I just bought two huge pots of red mums this morning for my front porch. I was tempted to buy the biggest pots they had, but realized that they wouldnt have fit on my front steps. Just below that pic is my 13-year-old dog, Timber. He’s a big, beautiful hair ball of unconditional love. There are no real stories or reasons behind posting the pictures, other than that I just wanted to share a little piece of my life–today. (Sorry, no pictures of my messy house or of my terrible outfit & hairdo). Just a snapshot of what and who I am looking at and thinking about this minute. I just found myself watching Timber as he slept and snored and realized how fleeting time is and how I should stop rushing it away. A few months from now things could be totally different. I could be pregnant, we could be in a new home and Timber could be gone. Really, anything could happen that could turn my whole world upside down to a point where this snapshot of me here on this Sunday morning, enjoying my mums and coffee with my dog, would seem light years away.

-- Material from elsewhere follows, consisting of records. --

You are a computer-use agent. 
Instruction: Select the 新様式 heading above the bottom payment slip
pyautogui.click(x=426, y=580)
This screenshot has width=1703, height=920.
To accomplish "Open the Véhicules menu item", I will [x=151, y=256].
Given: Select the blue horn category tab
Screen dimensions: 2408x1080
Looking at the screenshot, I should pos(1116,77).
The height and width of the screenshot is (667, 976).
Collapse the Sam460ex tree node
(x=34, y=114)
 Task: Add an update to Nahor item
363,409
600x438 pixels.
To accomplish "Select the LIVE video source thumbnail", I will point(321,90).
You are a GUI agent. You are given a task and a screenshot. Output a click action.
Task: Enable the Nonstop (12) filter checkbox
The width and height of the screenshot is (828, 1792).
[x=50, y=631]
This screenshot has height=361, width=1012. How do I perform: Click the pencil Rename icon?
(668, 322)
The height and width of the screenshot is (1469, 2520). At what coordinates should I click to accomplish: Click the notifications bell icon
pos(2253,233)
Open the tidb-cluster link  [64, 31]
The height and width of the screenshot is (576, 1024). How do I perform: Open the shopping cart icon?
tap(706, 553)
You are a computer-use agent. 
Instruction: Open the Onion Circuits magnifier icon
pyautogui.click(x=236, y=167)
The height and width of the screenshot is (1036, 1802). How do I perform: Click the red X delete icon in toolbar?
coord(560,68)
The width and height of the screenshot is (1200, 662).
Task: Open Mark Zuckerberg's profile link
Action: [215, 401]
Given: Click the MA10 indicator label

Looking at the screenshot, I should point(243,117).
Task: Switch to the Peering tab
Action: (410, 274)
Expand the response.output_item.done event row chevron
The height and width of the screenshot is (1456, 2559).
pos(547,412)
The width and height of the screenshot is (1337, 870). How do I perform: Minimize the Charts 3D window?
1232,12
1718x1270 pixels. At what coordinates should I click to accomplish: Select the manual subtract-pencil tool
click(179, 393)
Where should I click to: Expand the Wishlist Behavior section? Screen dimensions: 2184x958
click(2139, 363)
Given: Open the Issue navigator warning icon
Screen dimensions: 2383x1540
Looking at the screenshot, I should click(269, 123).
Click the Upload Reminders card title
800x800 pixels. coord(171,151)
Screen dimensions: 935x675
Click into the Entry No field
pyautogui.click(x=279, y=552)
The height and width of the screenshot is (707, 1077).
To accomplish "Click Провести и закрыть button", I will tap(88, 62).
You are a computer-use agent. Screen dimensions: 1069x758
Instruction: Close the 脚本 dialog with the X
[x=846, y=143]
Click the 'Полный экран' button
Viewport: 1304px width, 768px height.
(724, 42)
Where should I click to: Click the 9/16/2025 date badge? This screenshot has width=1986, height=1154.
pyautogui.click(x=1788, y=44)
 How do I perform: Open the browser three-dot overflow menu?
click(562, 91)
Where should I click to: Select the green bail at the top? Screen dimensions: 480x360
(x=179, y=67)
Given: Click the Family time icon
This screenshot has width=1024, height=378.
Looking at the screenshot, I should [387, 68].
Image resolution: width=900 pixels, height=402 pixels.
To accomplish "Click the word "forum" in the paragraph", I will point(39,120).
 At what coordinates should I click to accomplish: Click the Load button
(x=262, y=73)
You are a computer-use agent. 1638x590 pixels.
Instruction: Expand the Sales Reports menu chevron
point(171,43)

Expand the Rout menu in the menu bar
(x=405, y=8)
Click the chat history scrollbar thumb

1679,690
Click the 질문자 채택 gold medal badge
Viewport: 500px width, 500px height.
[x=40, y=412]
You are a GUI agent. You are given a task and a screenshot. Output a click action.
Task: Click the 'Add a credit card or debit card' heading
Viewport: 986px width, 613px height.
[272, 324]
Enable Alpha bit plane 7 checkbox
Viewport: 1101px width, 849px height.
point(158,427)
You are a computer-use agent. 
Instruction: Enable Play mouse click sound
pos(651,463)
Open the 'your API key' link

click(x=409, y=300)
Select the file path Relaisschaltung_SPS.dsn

I guess i just have to remind myself to experience life a little bit more during IF treatments. While it’s so easy to be consumed by the “cycle” calendar, and to wish that I had a time machine to skip the 2ww, or the month off of treatments–I also have to remember that I’ll never get this time back. I dont want to end up looking back on my early thirties years from now and only see a blur, a blacked out period of struggle and despair that really “didnt count”.
Because so much of this struggle is about “moving forward” and “looking ahead”, it’s too easy to forget the present. I know that looking ahead is necessary to cope, but I guess I just have to make sure that I take the blinders off and look around every once in a while. IF sucks royally, but life is good and life is short. I don’t want to waste any of it.